Zurich (PRWEB) August 26, 2007
ArteF Fine Art Photography Gallery (http://www.artef.com) is pleased to open the new season with photographs by Xanti Schawinsky (1904-1979), one of the most important Swiss Bauhaus artists. Around 40 vintage black and white images, from various creative periods, amongst them Schawinsky's trademark stage sets, revolutionary photomontages and photograms, are brought together to offer a fascinating insight into the work of an artist who embodied the spirit of Bauhaus all his life, heralded Modernism in Swiss art and laid the foundations for future generations.
"My dearest Xandianer, I miss you as a friend, as an exhibition artilleryman, as a master of lively competition and as a warm advocate." -- Walter Gropius.
Who was the man, for whom the legendary Bauhaus founder Walter Gropius had so much affection? It was Alexander "Xanti" Schawinsky, who, in the first half of the 20th century, would develop into the most prominent Swiss representative of the Bauhaus movement. As a pupil and later also an assistant of Gropius, he embodied the artistic interdisciplinarianism his mentor strived for and with it the Modernist zeitgeist like no one else. He was simultaneously a choreographer, actor, dancer, musician, painter and graphic designer and not least one of the first representatives of experimental photography. For Schawinsky the avant-gardist, this comparatively new medium was the ideal form of expression for a new perspective.

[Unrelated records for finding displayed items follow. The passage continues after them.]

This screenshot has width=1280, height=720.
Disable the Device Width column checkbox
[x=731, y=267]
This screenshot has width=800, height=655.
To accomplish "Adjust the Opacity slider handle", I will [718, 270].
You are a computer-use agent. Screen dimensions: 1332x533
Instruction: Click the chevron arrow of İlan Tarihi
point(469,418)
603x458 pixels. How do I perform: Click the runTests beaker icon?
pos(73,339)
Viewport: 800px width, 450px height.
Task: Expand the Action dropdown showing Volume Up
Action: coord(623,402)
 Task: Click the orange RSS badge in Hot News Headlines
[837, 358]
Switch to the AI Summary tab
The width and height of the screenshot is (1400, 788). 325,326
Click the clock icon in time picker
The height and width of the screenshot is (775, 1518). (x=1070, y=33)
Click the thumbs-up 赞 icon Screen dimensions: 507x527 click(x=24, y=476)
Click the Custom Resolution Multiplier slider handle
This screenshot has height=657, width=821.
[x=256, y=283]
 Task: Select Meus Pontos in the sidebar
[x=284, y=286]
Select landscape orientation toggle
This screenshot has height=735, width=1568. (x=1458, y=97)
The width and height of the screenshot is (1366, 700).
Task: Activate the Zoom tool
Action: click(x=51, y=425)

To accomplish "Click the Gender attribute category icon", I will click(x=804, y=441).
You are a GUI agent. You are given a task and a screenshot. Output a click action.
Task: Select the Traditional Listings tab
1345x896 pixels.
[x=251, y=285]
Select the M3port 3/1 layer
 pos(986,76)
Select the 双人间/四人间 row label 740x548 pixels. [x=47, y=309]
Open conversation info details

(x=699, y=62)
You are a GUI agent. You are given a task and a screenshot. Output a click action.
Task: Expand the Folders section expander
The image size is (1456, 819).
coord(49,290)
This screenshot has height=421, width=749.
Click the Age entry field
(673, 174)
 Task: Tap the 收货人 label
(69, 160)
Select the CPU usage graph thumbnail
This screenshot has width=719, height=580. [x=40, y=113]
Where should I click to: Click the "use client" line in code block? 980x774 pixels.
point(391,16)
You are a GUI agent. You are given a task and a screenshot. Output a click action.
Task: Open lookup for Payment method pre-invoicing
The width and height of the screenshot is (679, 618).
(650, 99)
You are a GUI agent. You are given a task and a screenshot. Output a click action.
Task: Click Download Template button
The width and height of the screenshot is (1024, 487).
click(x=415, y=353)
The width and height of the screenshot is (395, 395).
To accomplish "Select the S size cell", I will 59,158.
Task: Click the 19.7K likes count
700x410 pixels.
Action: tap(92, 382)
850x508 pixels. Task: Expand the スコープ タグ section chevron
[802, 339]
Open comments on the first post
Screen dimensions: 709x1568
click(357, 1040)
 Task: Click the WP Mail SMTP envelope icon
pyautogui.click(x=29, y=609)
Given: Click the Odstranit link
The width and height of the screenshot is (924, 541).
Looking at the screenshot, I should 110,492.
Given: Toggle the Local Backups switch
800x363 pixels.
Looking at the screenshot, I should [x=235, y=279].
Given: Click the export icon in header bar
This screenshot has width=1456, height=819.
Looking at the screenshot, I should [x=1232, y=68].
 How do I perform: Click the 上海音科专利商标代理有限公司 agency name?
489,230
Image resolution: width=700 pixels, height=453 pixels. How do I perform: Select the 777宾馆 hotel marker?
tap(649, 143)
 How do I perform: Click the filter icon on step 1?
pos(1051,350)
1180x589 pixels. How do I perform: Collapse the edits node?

It encouraged him to broaden his visual experience to territories until then unchartered, and to sound out the limits of what was technically possible at the time. He experimented with new processes like photomontage for example and the photogram (an image of an object created directly onto light-sensitive paper without the help of a camera). Unconventional angles and surprising image compositions penetrate Schawinsky's works. And again and again the close relationship with other creative spheres, above all the theatre, is reflected. In typical "Bauhaus style", using all his skills and means, he always strived for a symphonic effect in the end product, whereby photography becomes a metaphor for the creative, artistic process.